Screening for detection of Congenital Heart Defects (CHD) is crucial in all newborns in the maternity ward using clinical evaluation. If any suspicion of CHD exists, the clinical assessment must be accompanied by paraclinical investigations. Delaying early diagnosis during the neonatal period can lead to an increased in morbidity and mortality associated with this pathology. Therefore, it is essential to implement CHD screening protocols in all maternity hospitals, regardless of their grade.

To prevent the onset of CHD in fetuses, it is necessary to have a multidisciplinary team that can recognize all risk factors and ensures early diagnosis in the maternity ward, followed by monitoring and treatment of congenital heart defects. Neonatologists are responsible for identifying, coordinate care and medically manage newborns with these pathologies. Therefore, it is essential for all doctors, especially neonatologists, to stay up to date with the latest research, guidelines, and techniques related to the diagnosis, treatment, and management of CHD. By improving medical knowledge and promoting collaboration among healthcare professionals, we can ensure that newborns with CHD receive the best possible personalized care (based on their specific needs and medical condition) and achieve the best possible outcomes.

Although Pediatric Cardiology became a separate specialty in our country in 2017, there is a shortage of centers and specialists in the field of pediatric cardiac interventional surgery. As a result, many cases must be transferred directly from the maternity ward to other countries.

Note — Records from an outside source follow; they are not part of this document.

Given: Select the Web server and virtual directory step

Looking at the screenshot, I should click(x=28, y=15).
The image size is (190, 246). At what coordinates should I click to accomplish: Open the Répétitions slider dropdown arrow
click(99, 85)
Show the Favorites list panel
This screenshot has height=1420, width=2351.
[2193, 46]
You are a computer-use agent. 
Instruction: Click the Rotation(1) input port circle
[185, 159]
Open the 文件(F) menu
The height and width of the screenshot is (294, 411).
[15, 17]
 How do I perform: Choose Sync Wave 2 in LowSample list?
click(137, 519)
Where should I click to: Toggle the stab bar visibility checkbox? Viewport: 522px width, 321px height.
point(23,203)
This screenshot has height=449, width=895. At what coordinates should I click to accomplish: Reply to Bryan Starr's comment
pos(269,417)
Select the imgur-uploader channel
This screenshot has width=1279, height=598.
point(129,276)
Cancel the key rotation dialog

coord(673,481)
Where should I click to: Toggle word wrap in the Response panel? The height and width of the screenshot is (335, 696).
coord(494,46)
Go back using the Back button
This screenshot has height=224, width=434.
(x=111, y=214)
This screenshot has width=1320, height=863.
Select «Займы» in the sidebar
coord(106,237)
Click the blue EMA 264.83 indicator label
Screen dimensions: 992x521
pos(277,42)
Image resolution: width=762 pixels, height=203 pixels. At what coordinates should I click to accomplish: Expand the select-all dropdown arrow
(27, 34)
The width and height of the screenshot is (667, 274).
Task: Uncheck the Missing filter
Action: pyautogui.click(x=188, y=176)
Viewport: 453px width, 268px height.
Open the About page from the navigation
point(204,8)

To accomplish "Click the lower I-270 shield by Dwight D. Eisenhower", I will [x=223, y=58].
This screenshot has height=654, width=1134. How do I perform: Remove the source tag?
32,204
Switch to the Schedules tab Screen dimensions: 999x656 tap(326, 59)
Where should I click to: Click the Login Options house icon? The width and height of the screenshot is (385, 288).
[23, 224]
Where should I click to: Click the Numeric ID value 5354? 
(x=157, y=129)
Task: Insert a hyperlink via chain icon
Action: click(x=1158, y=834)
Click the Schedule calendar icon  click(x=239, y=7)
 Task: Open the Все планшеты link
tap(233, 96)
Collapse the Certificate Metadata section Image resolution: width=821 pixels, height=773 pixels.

Based on this study, recommendations for the development of a surveillance program for pediatric population with CHD were formulated. The first step would be establishing a national registry of children with CHD that includes demographic, clinical, and outcome data. The registry can be useful to monitor disease trends, evaluate treatment outcomes, and identify areas where further research is needed. Implementing a system for screening newborns for CHD using non-invasive methods such as pulse oximetry would be the next step. Early detection can lead to better outcomes and reduce the risk of complications. There is a need to develop guidelines for the management of children with CHD that are based on the latest scientific evidence and best practices. These guidelines should be regularly updated to reflect new research findings and evolving medical practices. Last but not least, increasing funding for research on CHD in children is needed to improve our understanding of the disease and develop new treatment strategies. Finally, quality control measures should be implemented, and regular evaluation of the surveillance program should be conducted to assess its effectiveness and identify areas for improvement. We hope that our recommendations can serve as a roadmap for policymakers, healthcare professionals, and researchers working to address this critical public health issue.